■ **Task**: Write down every entry once more, exactly as it reads.

(Beginning of Data listing)

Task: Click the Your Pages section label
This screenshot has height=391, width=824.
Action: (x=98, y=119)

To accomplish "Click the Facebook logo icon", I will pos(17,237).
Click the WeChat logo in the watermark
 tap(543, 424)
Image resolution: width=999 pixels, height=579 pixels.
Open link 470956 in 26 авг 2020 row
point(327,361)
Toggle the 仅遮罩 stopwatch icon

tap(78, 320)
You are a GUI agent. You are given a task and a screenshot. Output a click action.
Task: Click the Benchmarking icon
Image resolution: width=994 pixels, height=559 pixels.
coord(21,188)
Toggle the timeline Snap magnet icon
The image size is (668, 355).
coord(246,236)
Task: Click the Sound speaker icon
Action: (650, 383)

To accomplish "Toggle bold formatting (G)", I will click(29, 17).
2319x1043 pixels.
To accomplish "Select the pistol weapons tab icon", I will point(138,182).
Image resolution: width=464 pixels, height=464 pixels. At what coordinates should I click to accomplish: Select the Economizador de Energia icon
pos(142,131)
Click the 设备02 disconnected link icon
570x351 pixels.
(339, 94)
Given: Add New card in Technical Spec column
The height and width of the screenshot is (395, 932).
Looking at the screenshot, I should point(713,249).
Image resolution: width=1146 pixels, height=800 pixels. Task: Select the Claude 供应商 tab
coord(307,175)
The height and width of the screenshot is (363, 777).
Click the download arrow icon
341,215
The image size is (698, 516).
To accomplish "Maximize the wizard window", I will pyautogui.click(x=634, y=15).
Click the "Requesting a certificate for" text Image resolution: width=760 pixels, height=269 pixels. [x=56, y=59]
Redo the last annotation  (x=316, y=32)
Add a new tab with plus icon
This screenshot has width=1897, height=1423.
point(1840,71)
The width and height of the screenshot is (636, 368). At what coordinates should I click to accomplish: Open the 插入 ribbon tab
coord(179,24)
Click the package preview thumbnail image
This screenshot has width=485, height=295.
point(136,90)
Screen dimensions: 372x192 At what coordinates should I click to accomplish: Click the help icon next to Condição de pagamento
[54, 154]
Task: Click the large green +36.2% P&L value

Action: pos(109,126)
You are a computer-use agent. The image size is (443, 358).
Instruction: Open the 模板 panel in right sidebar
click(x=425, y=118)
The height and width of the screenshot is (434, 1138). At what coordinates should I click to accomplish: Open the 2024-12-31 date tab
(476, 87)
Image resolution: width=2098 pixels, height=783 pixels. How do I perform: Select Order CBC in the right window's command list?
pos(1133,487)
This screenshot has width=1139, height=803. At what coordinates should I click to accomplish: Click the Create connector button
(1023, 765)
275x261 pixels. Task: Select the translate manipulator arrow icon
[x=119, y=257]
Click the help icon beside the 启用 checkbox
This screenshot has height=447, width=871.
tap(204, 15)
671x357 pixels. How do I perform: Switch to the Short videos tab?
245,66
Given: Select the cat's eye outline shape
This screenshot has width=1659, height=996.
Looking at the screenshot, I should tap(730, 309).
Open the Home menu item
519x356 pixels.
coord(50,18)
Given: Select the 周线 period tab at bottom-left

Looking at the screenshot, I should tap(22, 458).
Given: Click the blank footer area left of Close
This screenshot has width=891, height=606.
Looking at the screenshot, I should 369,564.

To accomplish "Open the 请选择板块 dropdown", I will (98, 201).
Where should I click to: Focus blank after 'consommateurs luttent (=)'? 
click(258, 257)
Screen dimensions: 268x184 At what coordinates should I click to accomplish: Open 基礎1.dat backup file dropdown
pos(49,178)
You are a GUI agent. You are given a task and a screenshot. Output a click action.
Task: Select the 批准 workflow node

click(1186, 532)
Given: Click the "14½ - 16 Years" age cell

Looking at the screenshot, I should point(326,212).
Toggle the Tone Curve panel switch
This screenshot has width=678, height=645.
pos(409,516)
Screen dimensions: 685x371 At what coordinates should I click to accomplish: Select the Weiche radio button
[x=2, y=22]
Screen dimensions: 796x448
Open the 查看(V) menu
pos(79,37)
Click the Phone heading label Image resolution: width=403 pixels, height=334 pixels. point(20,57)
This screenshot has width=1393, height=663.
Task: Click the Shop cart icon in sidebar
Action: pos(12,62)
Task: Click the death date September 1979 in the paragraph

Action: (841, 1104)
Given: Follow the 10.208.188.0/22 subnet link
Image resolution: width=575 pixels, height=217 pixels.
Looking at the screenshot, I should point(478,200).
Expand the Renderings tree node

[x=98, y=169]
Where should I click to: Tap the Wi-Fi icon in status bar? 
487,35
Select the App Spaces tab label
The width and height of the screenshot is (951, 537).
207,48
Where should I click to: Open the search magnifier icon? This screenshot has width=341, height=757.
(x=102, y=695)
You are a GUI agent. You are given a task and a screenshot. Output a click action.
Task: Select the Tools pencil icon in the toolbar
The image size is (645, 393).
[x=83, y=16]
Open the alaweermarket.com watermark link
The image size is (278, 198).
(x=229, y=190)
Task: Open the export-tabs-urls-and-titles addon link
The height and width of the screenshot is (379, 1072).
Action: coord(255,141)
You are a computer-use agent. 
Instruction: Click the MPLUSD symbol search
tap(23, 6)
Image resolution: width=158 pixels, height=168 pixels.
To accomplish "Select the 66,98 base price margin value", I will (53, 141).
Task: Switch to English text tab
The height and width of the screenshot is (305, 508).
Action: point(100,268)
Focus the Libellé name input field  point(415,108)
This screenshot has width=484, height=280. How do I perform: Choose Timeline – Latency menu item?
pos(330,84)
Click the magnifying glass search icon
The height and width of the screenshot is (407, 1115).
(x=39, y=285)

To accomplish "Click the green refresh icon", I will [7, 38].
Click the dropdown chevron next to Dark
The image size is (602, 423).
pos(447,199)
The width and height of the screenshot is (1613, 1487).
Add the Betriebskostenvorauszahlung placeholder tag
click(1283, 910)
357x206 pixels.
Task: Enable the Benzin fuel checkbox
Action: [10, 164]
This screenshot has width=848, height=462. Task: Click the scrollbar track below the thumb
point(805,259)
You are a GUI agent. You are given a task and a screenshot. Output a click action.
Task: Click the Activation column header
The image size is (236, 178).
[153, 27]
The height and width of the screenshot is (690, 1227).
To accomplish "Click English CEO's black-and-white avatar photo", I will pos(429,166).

(End of Data listing)

■ **Response to the task**:
Task: Click the Your Pages section label
This screenshot has height=391, width=824.
Action: (x=98, y=119)

To accomplish "Click the Facebook logo icon", I will pos(17,237).
Click the WeChat logo in the watermark
 tap(543, 424)
Image resolution: width=999 pixels, height=579 pixels.
Open link 470956 in 26 авг 2020 row
point(327,361)
Toggle the 仅遮罩 stopwatch icon

tap(78, 320)
You are a GUI agent. You are given a task and a screenshot. Output a click action.
Task: Click the Benchmarking icon
Image resolution: width=994 pixels, height=559 pixels.
coord(21,188)
Toggle the timeline Snap magnet icon
The image size is (668, 355).
coord(246,236)
Task: Click the Sound speaker icon
Action: (650, 383)

To accomplish "Toggle bold formatting (G)", I will click(29, 17).
2319x1043 pixels.
To accomplish "Select the pistol weapons tab icon", I will point(138,182).
Image resolution: width=464 pixels, height=464 pixels. At what coordinates should I click to accomplish: Select the Economizador de Energia icon
pos(142,131)
Click the 设备02 disconnected link icon
570x351 pixels.
(339, 94)
Given: Add New card in Technical Spec column
The height and width of the screenshot is (395, 932).
Looking at the screenshot, I should point(713,249).
Image resolution: width=1146 pixels, height=800 pixels. Task: Select the Claude 供应商 tab
coord(307,175)
The height and width of the screenshot is (363, 777).
Click the download arrow icon
341,215
The image size is (698, 516).
To accomplish "Maximize the wizard window", I will pyautogui.click(x=634, y=15).
Click the "Requesting a certificate for" text Image resolution: width=760 pixels, height=269 pixels. [x=56, y=59]
Redo the last annotation  (x=316, y=32)
Add a new tab with plus icon
This screenshot has width=1897, height=1423.
point(1840,71)
The width and height of the screenshot is (636, 368). At what coordinates should I click to accomplish: Open the 插入 ribbon tab
coord(179,24)
Click the package preview thumbnail image
This screenshot has width=485, height=295.
point(136,90)
Screen dimensions: 372x192 At what coordinates should I click to accomplish: Click the help icon next to Condição de pagamento
[54, 154]
Task: Click the large green +36.2% P&L value

Action: pos(109,126)
You are a computer-use agent. The image size is (443, 358).
Instruction: Open the 模板 panel in right sidebar
click(x=425, y=118)
The height and width of the screenshot is (434, 1138). At what coordinates should I click to accomplish: Open the 2024-12-31 date tab
(476, 87)
Image resolution: width=2098 pixels, height=783 pixels. How do I perform: Select Order CBC in the right window's command list?
pos(1133,487)
This screenshot has width=1139, height=803. At what coordinates should I click to accomplish: Click the Create connector button
(1023, 765)
275x261 pixels. Task: Select the translate manipulator arrow icon
[x=119, y=257]
Click the help icon beside the 启用 checkbox
This screenshot has height=447, width=871.
tap(204, 15)
671x357 pixels. How do I perform: Switch to the Short videos tab?
245,66
Given: Select the cat's eye outline shape
This screenshot has width=1659, height=996.
Looking at the screenshot, I should tap(730, 309).
Open the Home menu item
519x356 pixels.
coord(50,18)
Given: Select the 周线 period tab at bottom-left

Looking at the screenshot, I should tap(22, 458).
Given: Click the blank footer area left of Close
This screenshot has width=891, height=606.
Looking at the screenshot, I should 369,564.

To accomplish "Open the 请选择板块 dropdown", I will (98, 201).
Where should I click to: Focus blank after 'consommateurs luttent (=)'? 
click(258, 257)
Screen dimensions: 268x184 At what coordinates should I click to accomplish: Open 基礎1.dat backup file dropdown
pos(49,178)
You are a GUI agent. You are given a task and a screenshot. Output a click action.
Task: Select the 批准 workflow node

click(1186, 532)
Given: Click the "14½ - 16 Years" age cell

Looking at the screenshot, I should point(326,212).
Toggle the Tone Curve panel switch
This screenshot has width=678, height=645.
pos(409,516)
Screen dimensions: 685x371 At what coordinates should I click to accomplish: Select the Weiche radio button
[x=2, y=22]
Screen dimensions: 796x448
Open the 查看(V) menu
pos(79,37)
Click the Phone heading label Image resolution: width=403 pixels, height=334 pixels. point(20,57)
This screenshot has width=1393, height=663.
Task: Click the Shop cart icon in sidebar
Action: pos(12,62)
Task: Click the death date September 1979 in the paragraph

Action: (841, 1104)
Given: Follow the 10.208.188.0/22 subnet link
Image resolution: width=575 pixels, height=217 pixels.
Looking at the screenshot, I should point(478,200).
Expand the Renderings tree node

[x=98, y=169]
Where should I click to: Tap the Wi-Fi icon in status bar? 
487,35
Select the App Spaces tab label
The width and height of the screenshot is (951, 537).
207,48
Where should I click to: Open the search magnifier icon? This screenshot has width=341, height=757.
(x=102, y=695)
You are a GUI agent. You are given a task and a screenshot. Output a click action.
Task: Select the Tools pencil icon in the toolbar
The image size is (645, 393).
[x=83, y=16]
Open the alaweermarket.com watermark link
The image size is (278, 198).
(x=229, y=190)
Task: Open the export-tabs-urls-and-titles addon link
The height and width of the screenshot is (379, 1072).
Action: coord(255,141)
You are a computer-use agent. 
Instruction: Click the MPLUSD symbol search
tap(23, 6)
Image resolution: width=158 pixels, height=168 pixels.
To accomplish "Select the 66,98 base price margin value", I will (53, 141).
Task: Switch to English text tab
The height and width of the screenshot is (305, 508).
Action: point(100,268)
Focus the Libellé name input field  point(415,108)
This screenshot has width=484, height=280. How do I perform: Choose Timeline – Latency menu item?
pos(330,84)
Click the magnifying glass search icon
The height and width of the screenshot is (407, 1115).
(x=39, y=285)

To accomplish "Click the green refresh icon", I will [7, 38].
Click the dropdown chevron next to Dark
The image size is (602, 423).
pos(447,199)
The width and height of the screenshot is (1613, 1487).
Add the Betriebskostenvorauszahlung placeholder tag
click(1283, 910)
357x206 pixels.
Task: Enable the Benzin fuel checkbox
Action: [10, 164]
This screenshot has width=848, height=462. Task: Click the scrollbar track below the thumb
point(805,259)
You are a GUI agent. You are given a task and a screenshot. Output a click action.
Task: Click the Activation column header
The image size is (236, 178).
[153, 27]
The height and width of the screenshot is (690, 1227).
To accomplish "Click English CEO's black-and-white avatar photo", I will pos(429,166).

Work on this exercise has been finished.